[EXERCISE REQUIREMENTS] I would like every entry below written out exactly.

Records from a data source:
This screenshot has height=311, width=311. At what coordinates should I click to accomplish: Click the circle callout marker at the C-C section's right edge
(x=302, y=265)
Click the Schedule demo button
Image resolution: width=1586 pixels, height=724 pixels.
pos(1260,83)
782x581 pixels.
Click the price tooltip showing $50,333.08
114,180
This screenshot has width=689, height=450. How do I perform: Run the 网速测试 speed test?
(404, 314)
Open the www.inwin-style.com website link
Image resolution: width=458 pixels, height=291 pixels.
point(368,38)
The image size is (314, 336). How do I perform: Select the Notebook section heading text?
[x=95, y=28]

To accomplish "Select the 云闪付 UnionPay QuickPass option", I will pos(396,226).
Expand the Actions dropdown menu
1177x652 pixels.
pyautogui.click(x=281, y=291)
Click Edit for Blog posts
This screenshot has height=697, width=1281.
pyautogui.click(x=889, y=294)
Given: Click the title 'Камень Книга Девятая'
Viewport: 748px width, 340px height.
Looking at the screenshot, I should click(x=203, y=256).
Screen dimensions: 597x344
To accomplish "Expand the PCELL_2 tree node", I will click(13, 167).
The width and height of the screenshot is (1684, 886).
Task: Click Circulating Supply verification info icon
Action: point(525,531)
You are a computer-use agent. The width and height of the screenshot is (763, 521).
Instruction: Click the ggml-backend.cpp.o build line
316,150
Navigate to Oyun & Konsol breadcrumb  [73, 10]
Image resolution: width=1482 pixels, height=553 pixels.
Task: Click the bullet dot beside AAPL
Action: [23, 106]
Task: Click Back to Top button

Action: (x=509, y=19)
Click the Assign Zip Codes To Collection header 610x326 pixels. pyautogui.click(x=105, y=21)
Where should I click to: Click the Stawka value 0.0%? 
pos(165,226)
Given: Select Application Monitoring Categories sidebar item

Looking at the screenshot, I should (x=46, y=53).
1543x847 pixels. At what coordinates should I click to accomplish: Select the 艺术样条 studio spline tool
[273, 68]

[ANSWER SECTION]
This screenshot has height=311, width=311. At what coordinates should I click to accomplish: Click the circle callout marker at the C-C section's right edge
(x=302, y=265)
Click the Schedule demo button
Image resolution: width=1586 pixels, height=724 pixels.
pos(1260,83)
782x581 pixels.
Click the price tooltip showing $50,333.08
114,180
This screenshot has width=689, height=450. How do I perform: Run the 网速测试 speed test?
(404, 314)
Open the www.inwin-style.com website link
Image resolution: width=458 pixels, height=291 pixels.
point(368,38)
The image size is (314, 336). How do I perform: Select the Notebook section heading text?
[x=95, y=28]

To accomplish "Select the 云闪付 UnionPay QuickPass option", I will pos(396,226).
Expand the Actions dropdown menu
1177x652 pixels.
pyautogui.click(x=281, y=291)
Click Edit for Blog posts
This screenshot has height=697, width=1281.
pyautogui.click(x=889, y=294)
Given: Click the title 'Камень Книга Девятая'
Viewport: 748px width, 340px height.
Looking at the screenshot, I should click(x=203, y=256).
Screen dimensions: 597x344
To accomplish "Expand the PCELL_2 tree node", I will click(13, 167).
The width and height of the screenshot is (1684, 886).
Task: Click Circulating Supply verification info icon
Action: point(525,531)
You are a computer-use agent. The width and height of the screenshot is (763, 521).
Instruction: Click the ggml-backend.cpp.o build line
316,150
Navigate to Oyun & Konsol breadcrumb  [73, 10]
Image resolution: width=1482 pixels, height=553 pixels.
Task: Click the bullet dot beside AAPL
Action: [23, 106]
Task: Click Back to Top button

Action: (x=509, y=19)
Click the Assign Zip Codes To Collection header 610x326 pixels. pyautogui.click(x=105, y=21)
Where should I click to: Click the Stawka value 0.0%? 
pos(165,226)
Given: Select Application Monitoring Categories sidebar item

Looking at the screenshot, I should (x=46, y=53).
1543x847 pixels. At what coordinates should I click to accomplish: Select the 艺术样条 studio spline tool
[273, 68]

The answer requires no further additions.